After locating the line that contains "The height and width of the screenshot is (874, 1372)." in the records below, write out exactly that line and each line after it through the one that contains "You are a computer-use agent. Screen dimensions: 1440x840", and nothing else.

● ● ● ● ● ● ●

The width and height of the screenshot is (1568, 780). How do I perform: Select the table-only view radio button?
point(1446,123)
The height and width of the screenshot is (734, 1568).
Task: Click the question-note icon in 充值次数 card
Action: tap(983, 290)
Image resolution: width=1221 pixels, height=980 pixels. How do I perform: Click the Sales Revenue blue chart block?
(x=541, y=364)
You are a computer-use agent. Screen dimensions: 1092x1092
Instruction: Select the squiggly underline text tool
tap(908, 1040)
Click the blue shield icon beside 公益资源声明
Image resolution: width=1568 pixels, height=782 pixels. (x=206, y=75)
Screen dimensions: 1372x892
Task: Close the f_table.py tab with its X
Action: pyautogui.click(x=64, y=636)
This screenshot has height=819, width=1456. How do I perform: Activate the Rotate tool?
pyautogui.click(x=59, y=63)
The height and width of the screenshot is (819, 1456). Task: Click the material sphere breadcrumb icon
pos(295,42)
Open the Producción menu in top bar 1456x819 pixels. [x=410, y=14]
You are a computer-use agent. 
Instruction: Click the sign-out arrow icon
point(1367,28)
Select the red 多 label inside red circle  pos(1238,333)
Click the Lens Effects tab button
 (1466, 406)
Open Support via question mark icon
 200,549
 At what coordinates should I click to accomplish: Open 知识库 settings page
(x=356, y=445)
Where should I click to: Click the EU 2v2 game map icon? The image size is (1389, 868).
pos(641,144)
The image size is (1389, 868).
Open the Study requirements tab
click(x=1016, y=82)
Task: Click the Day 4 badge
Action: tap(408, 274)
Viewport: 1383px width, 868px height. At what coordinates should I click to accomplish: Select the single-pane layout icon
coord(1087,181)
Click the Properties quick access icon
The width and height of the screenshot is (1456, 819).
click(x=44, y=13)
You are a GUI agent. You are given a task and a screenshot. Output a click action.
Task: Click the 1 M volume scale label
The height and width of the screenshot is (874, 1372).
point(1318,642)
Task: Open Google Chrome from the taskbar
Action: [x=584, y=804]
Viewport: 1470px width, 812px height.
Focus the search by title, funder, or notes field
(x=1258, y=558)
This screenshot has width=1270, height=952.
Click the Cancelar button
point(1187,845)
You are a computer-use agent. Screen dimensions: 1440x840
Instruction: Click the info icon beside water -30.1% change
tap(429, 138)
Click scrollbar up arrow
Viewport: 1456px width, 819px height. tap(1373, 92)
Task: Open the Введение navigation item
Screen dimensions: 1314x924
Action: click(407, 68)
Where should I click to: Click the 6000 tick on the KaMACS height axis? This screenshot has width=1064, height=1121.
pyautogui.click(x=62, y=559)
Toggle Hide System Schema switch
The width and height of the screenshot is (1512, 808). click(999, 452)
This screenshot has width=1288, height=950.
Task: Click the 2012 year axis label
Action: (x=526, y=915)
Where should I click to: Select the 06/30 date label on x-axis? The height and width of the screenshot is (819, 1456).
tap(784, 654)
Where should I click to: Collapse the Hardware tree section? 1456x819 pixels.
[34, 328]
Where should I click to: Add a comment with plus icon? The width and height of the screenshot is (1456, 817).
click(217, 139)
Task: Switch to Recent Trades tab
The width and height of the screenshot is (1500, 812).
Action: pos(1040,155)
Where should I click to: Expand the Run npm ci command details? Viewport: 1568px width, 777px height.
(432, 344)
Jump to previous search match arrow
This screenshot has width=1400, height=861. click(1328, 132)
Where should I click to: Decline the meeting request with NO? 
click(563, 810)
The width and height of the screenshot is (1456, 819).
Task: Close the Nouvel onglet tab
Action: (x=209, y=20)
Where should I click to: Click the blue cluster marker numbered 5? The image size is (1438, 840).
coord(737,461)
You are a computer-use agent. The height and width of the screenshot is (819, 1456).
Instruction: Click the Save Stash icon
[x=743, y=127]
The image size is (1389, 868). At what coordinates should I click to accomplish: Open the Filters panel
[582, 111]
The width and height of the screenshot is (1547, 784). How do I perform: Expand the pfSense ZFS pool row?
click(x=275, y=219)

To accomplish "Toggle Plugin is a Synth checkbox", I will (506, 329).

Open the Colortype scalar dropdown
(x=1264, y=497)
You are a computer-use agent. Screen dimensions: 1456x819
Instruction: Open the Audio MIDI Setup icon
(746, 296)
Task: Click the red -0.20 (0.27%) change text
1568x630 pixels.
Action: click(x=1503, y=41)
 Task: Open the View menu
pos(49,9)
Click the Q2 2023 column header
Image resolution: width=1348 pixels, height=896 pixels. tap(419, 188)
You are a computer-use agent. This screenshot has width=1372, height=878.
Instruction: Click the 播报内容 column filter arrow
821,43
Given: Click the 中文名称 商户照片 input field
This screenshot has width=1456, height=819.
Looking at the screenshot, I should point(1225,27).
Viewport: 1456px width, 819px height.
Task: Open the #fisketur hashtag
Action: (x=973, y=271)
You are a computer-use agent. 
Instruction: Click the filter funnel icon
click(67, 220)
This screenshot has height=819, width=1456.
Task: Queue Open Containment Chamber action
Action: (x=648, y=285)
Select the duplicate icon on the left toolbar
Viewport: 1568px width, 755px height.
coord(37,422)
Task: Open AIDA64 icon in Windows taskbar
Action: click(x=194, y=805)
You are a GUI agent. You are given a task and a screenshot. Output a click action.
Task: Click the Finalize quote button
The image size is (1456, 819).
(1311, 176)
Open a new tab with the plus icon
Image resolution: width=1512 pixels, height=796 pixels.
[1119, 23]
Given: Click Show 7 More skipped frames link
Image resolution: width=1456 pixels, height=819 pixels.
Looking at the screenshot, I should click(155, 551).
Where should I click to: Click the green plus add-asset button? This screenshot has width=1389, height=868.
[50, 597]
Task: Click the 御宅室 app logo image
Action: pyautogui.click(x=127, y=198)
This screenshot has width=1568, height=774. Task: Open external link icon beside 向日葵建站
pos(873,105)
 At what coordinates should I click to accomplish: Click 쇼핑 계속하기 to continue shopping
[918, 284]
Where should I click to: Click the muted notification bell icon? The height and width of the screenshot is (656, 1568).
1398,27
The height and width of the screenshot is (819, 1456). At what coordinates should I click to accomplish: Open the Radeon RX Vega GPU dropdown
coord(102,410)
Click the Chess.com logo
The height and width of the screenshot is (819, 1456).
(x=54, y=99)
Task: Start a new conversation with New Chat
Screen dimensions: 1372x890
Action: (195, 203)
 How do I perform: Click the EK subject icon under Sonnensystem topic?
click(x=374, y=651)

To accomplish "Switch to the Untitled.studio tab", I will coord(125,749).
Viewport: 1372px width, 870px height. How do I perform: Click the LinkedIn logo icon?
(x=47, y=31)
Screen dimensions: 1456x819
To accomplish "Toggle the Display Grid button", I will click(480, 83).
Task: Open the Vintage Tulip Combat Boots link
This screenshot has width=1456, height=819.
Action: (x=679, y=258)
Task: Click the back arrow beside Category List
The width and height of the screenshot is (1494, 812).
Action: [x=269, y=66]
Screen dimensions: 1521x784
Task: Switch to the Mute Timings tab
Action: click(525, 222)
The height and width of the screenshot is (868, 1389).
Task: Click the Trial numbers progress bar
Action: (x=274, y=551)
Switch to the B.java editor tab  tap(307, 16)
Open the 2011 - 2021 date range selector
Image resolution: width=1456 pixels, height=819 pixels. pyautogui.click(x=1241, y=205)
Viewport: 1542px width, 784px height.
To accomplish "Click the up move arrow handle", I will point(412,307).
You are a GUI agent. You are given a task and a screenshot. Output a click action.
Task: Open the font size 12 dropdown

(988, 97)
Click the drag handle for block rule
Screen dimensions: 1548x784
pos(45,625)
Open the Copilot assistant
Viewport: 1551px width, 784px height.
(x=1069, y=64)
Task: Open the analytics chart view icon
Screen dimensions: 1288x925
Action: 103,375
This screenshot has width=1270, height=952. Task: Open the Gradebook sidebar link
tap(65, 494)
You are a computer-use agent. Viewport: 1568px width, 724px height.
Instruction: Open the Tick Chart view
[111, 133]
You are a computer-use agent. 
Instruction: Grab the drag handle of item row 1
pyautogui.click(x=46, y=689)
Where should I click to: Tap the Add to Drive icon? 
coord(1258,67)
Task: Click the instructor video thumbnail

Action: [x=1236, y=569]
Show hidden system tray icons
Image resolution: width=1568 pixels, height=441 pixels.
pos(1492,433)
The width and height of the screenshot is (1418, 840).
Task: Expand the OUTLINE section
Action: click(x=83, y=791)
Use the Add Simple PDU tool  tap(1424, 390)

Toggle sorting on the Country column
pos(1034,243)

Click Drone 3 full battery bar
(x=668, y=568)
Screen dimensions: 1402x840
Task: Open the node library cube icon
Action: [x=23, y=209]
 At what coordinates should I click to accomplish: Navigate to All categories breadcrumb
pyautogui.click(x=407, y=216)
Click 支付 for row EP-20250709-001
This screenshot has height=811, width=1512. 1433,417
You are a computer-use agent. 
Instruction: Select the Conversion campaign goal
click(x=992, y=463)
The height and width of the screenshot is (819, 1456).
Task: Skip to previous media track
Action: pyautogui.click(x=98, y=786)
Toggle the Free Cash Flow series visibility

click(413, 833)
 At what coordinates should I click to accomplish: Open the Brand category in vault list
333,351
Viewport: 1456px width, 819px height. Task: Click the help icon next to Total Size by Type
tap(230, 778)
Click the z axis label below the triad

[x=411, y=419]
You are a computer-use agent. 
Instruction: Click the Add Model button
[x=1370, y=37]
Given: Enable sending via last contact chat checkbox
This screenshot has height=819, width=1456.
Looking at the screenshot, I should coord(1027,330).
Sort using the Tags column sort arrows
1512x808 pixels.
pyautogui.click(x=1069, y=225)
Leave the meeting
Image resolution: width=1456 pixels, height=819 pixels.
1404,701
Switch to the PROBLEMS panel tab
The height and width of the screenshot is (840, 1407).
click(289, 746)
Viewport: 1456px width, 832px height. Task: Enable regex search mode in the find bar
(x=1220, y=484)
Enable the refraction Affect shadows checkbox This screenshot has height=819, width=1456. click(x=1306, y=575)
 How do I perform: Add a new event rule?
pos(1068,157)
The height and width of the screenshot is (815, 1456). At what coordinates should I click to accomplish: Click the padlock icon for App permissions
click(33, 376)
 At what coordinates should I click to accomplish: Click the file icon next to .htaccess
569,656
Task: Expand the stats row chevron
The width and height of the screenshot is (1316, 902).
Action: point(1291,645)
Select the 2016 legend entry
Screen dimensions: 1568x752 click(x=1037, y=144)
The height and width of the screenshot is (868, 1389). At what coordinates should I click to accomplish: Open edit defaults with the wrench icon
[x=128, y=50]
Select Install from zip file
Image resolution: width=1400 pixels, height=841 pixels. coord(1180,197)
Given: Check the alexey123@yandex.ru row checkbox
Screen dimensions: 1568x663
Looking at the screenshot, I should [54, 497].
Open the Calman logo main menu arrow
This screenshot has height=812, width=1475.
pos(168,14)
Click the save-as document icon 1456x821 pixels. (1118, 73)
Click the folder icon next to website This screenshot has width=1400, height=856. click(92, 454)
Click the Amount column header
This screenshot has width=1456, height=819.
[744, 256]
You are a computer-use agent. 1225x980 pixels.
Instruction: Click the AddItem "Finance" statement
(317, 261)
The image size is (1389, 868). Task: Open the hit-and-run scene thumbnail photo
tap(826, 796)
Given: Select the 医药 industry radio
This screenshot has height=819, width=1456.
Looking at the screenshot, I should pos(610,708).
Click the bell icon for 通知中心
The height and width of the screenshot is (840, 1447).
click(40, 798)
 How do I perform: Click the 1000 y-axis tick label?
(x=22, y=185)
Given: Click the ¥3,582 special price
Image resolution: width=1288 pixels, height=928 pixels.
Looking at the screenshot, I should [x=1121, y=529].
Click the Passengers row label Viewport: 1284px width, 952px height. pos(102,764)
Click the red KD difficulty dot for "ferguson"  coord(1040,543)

● ● ● ● ● ● ●

Result of this task:
The height and width of the screenshot is (874, 1372).
point(1318,642)
Task: Open Google Chrome from the taskbar
Action: [x=584, y=804]
Viewport: 1470px width, 812px height.
Focus the search by title, funder, or notes field
(x=1258, y=558)
This screenshot has width=1270, height=952.
Click the Cancelar button
point(1187,845)
You are a computer-use agent. Screen dimensions: 1440x840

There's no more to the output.